:: REQUIREMENT ::
From the line that holds "Click the magnifier icon in search box" to the end of the records, reproduce every line exactly. No pictures.
»»
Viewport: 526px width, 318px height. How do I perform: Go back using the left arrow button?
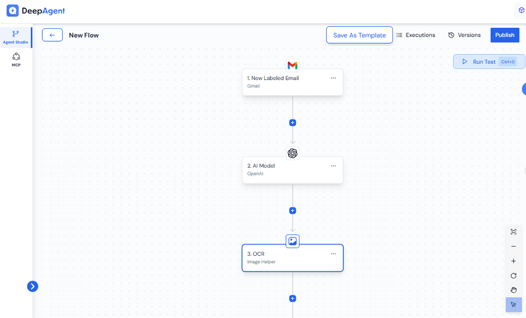click(x=52, y=35)
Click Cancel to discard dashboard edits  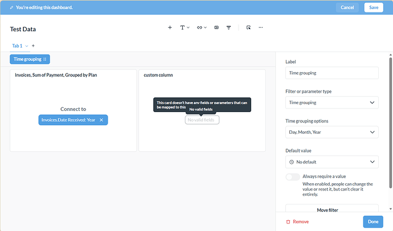pyautogui.click(x=347, y=7)
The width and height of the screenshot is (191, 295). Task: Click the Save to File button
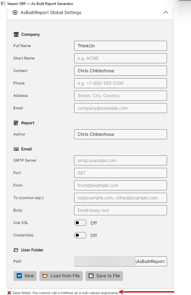point(104,276)
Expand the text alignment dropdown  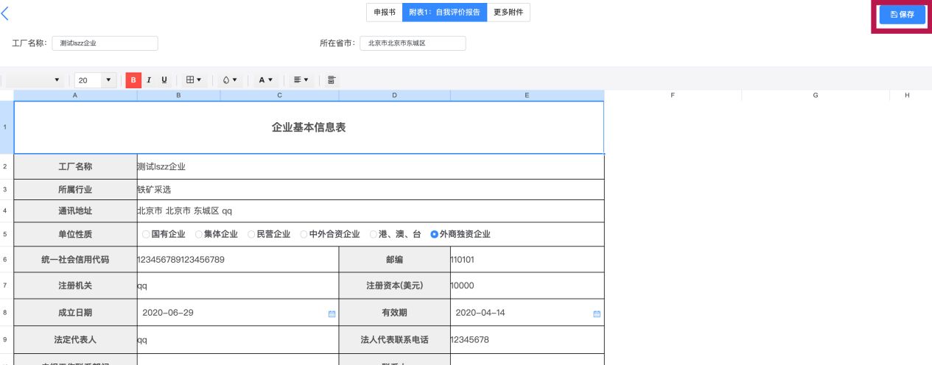301,80
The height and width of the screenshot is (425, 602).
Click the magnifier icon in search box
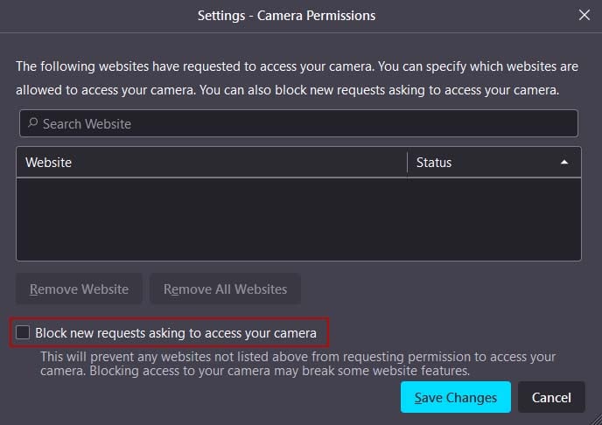tap(32, 123)
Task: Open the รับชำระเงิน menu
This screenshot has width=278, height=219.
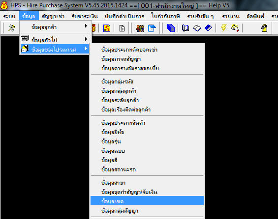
««
:: ANSWER SECTION ::
Click the magnifier icon in search box
tap(32, 123)
Task: Open the รับชำระเงิน menu
This screenshot has width=278, height=219.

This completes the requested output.